PCR primers were designed using Primer Premier 5.0 (PREMIER Biosoft International, USA) and synthesized by Invitrogen on the basis of known chicken sequences (Table 1). General PCRs were first performed to confirm the specificity of the primers. The PCR products were electrophoresed on 2 % agarose gels, extracted, cloned into the pMD18-T vector (TaKaRa, China), and sequenced. Quantitative RT-PCR reactions were carried out using the ABI Prism Step One Plus detection system (Applied Biosystems, Foster City, CA, USA). Reactions were performed in a 20-μl reaction mixture containing 10 μl of 2 × SYBR Green I PCR Master Mix (TaKaRa), 2 μl of cDNA, 1 μl of each primer (10 μM), and 6 μl of PCR-grade water. The PCR procedure consisted of a 95 °C step for 30 s followed by 40 cycles consisting of 95 °C for 15 s and 60 °C for 30 s. A dissociation curve was run for each plate to confirm the production of a single product. GAPDH was used as an internal control. Results (fold changes) were determined using the 2−ΔΔ Ct method.
Data Analysis
All statistical analyses were performed using GraphPad Prism 5.0 software (GraphPad, San Diego, CA, USA). Our study has two groups (control group and low-Se-diet group) and three time points (days 10, 20, and 30). Because we are interested both in group effect and time effect, and want to test jointly for group effect (comparison between groups) and time effect (comparison across time), we used two-way ANOVA with the Bonferroni multiple-test adjustment. Results were presented as the mean ± standard deviation (S.D.). P values less than 0.05 were considered to be statistically significant.
Results
Histological Changes
To evaluate the effect of Se on the intestinal tract, we fed 1-day-old chickens with low-Se diet (low-Se-diet group) or normal diet (control group). Small intestinal tissues were collected when chickens were sacrificed at day 30. As shown in Fig. 1, there was no pathological changes observed in the control group (Fig. 1a), whereas in the low-Se-diet group, we observed that inflammatory cells were involved in submucosal, that some epithelial cells were destroyed, that local mucosa showed edema and hyperemia, and that there was architectural distortion (Fig. 1b). These results indicated low-Se diet may cause inflammatory lesion in the small intestine.

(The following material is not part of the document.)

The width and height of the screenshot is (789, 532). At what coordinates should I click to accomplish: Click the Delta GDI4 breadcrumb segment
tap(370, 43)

Histological changes. Histology in small intestinal tissues from chickens fed with low-Se diet and normal diet at day 30 was analyzed. Representative H&E-stained sections at ×40 magnification from a control group and b low-Se-diet group
Effect of Se on H2S Concentration
It has been reported that H2S could protect the integrity of gastrointestinal mucosa. To evaluate whether Se may impact the H2S production in the small intestine, small intestinal tissues were harvested when chickens were euthanized at days 10, 20, and 30. H2S concentration was evaluated. As shown in Fig. 2, we found that there were no significant changes in H2S concentration over time (days 10, 20, and 30) in the control group whereas H2S concentration decreased with time (days 10, 20, and 30) in the low-Se-diet group. Compared with the control group, the low-Se-diet group showed a significantly higher H2S concentration at day 10 and a significantly lower H2S concentration at day 20 and 30. The largest difference between the control group and low-Se-diet group was observed at day 30. These results indicated low-Se diet may decrease H2S concentration over the 30-day period, which could impact many H2S-mediated intestinal functions.

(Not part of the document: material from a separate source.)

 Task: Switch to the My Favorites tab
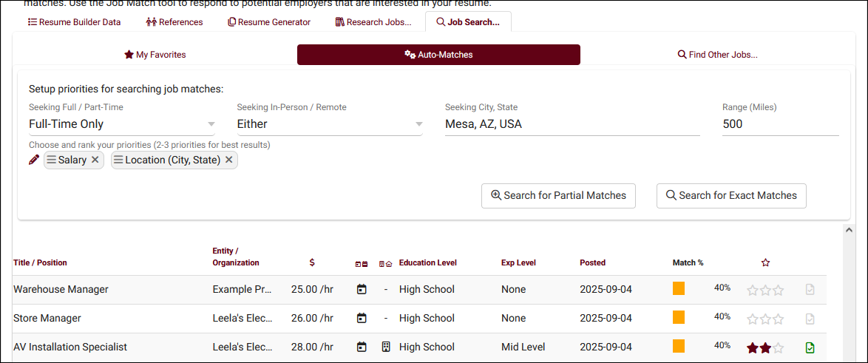point(155,55)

Effect of Se on H2S production in small intestinal tissues. H2S concentration in small intestinal tissues harvested from chickens fed with low-Se diet and normal diet at days 10, 20, and 30 were determined. Data were presented as the mean ± standard deviation (S.D.), n = 15. An asterisk symbol indicates statistically significant difference in each time point between the low-Se-diet group and control group (p < 0.05). A number sign indicates statistically significant difference in the low-se-diet group at day 20 or 30 compared to that in the low-se-diet group at day 10 (p < 0.05)
Effect of Se on mRNA Expression of H2S-Producing Enzymes
We next investigated whether low-Se diet reduced the expression of H2S-producing enzymes. CSE, CBS, and 3-MST have been found to be closely associated with H2S production, and they are crucial in influencing gastrointestinal functions especially via H2S production. The H2S-producing enzymes CSE, CBS, and 3-MST mRNA expression in small intestinal tissues from the low-Se-diet group and control group were measured by quantitative real-time polymerase chain reaction (qPCR).

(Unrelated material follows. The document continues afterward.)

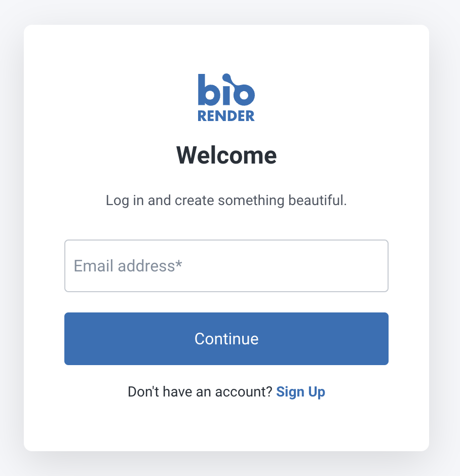460x476 pixels.
Task: Click the RENDER wordmark under the logo
Action: click(226, 115)
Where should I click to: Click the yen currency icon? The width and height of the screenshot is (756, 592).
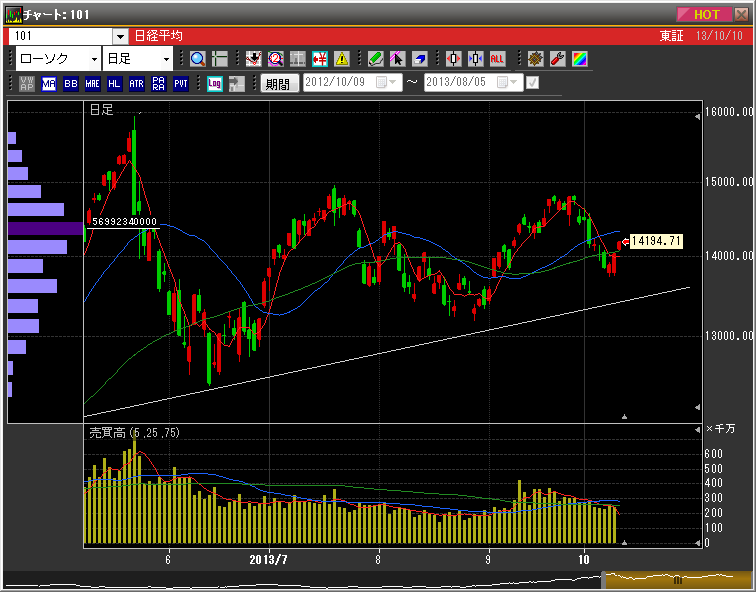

As shown in Fig. 3, the mRNA expression of CSE and CBS in the low-Se-diet group was significantly higher than that in the control group at day 10, whereas significantly lower than that in the control group at days 20 and 30. The mRNA expression of 3-MST also shows the similar pattern in that significantly higher at days 20 and 30, though failed to show significant difference from that in the control group at day 10. Over time, the mRNA expression of CSE, CBS, and 3-MST in the control group did not show significant changes, whereas there were significant changes and patterns on the dynamics of the expression in the low-Se-diet group over time. All the expression of CSE, CBS, and 3-MST in the low-Se-diet group decreased with time. Moreover, H2S concentration (Fig. 2) and CSE and CBS mRNA expression (Fig. 3) showed similar patterns in the dynamics.
Effect of Se on mRNA expression of CSE, CBS and 3-MST in small intestinal tissues. a CSE, b CBS, and c 3-MST mRNA expression in small intestinal tissues of low-Se-diet and normal-diet chickens at days 10, 20, and 30 were measured by qPCR. Copy number was normalized to GAPDH and was expressed as fold change relative to normal-diet controls at day 10. Data were presented as the mean ± standard deviation (S.D.), n = 15. An asterisk symbol indicates statistically significant difference in each time point between the low-Se-diet group and control group (p < 0.05). A number sign indicates statistically significant difference in the low-se-diet group at day 20 or 30 compared to that in the low-se-diet group at day 10 (p < 0.05)
These results indicated that low-Se diet may reduce the mRNA expression of H2S-producing enzymes CSE, CBS, and 3-MST. They also indicated that the change of CSE is very similar to the change of H2S concentration in terms of both between-group difference and across-time dynamics. Thus, Se could impact both H2S concentration and H2S-producing enzymes CSE, CBS, and 3-MST and are very closely associated to intestinal functions.
Effect of Se on mRNA Expression of Crucial Inflammatory Factors
We next measured the mRNA expression of inflammatory factors. Crucial inflammatory factors considered were TNF-α, NF-κB p50, COX-2, and PTGES, playing important roles in gastrointestinal functions, especially gastrointestinal immune responses. As shown in Fig. 4, the mRNA expression of all the four inflammatory factors TNF-α, NF-κB p50, COX-2, and PTGES in the low-Se-diet group was significantly higher than that in the control group at all the three time points (days 10, 20, and 30). Regarding across-time difference, the mRNA expression of all the 4 inflammatory factors TNF-α, NF-κB p50, COX-2, and PTGES in the low-Se-diet group increased with time whereas the mRNA expression of these cytokines in the control group did not show significant difference over time.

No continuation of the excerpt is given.